- How to complete this task -
When you write the records again, keep every line exactly as it was.

Stored items
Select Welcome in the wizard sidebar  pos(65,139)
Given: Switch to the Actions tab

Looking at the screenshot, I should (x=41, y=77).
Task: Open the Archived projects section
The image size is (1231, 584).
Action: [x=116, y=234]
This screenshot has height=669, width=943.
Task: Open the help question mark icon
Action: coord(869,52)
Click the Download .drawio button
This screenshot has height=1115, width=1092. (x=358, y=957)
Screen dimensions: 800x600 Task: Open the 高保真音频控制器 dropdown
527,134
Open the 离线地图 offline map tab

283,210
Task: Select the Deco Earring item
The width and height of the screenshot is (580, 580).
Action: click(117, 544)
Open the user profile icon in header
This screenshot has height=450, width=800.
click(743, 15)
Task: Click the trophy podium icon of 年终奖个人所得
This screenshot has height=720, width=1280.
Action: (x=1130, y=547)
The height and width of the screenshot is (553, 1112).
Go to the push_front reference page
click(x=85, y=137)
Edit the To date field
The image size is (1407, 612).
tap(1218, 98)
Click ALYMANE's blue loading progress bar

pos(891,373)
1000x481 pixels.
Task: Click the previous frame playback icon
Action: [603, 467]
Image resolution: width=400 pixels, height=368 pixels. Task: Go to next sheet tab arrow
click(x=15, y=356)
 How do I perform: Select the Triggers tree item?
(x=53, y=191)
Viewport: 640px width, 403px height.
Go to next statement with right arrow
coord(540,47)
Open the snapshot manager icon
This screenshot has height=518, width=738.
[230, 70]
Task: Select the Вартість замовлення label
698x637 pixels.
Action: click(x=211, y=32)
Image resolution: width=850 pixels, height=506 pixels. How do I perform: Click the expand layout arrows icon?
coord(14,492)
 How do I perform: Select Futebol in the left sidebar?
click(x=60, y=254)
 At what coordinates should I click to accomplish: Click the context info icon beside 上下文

- Solution for this task -
Select Welcome in the wizard sidebar  pos(65,139)
Given: Switch to the Actions tab

Looking at the screenshot, I should (x=41, y=77).
Task: Open the Archived projects section
The image size is (1231, 584).
Action: [x=116, y=234]
This screenshot has height=669, width=943.
Task: Open the help question mark icon
Action: coord(869,52)
Click the Download .drawio button
This screenshot has height=1115, width=1092. (x=358, y=957)
Screen dimensions: 800x600 Task: Open the 高保真音频控制器 dropdown
527,134
Open the 离线地图 offline map tab

283,210
Task: Select the Deco Earring item
The width and height of the screenshot is (580, 580).
Action: click(117, 544)
Open the user profile icon in header
This screenshot has height=450, width=800.
click(743, 15)
Task: Click the trophy podium icon of 年终奖个人所得
This screenshot has height=720, width=1280.
Action: (x=1130, y=547)
The height and width of the screenshot is (553, 1112).
Go to the push_front reference page
click(x=85, y=137)
Edit the To date field
The image size is (1407, 612).
tap(1218, 98)
Click ALYMANE's blue loading progress bar

pos(891,373)
1000x481 pixels.
Task: Click the previous frame playback icon
Action: [603, 467]
Image resolution: width=400 pixels, height=368 pixels. Task: Go to next sheet tab arrow
click(x=15, y=356)
 How do I perform: Select the Triggers tree item?
(x=53, y=191)
Viewport: 640px width, 403px height.
Go to next statement with right arrow
coord(540,47)
Open the snapshot manager icon
This screenshot has height=518, width=738.
[230, 70]
Task: Select the Вартість замовлення label
698x637 pixels.
Action: click(x=211, y=32)
Image resolution: width=850 pixels, height=506 pixels. How do I perform: Click the expand layout arrows icon?
coord(14,492)
 How do I perform: Select Futebol in the left sidebar?
click(x=60, y=254)
 At what coordinates should I click to accomplish: Click the context info icon beside 上下文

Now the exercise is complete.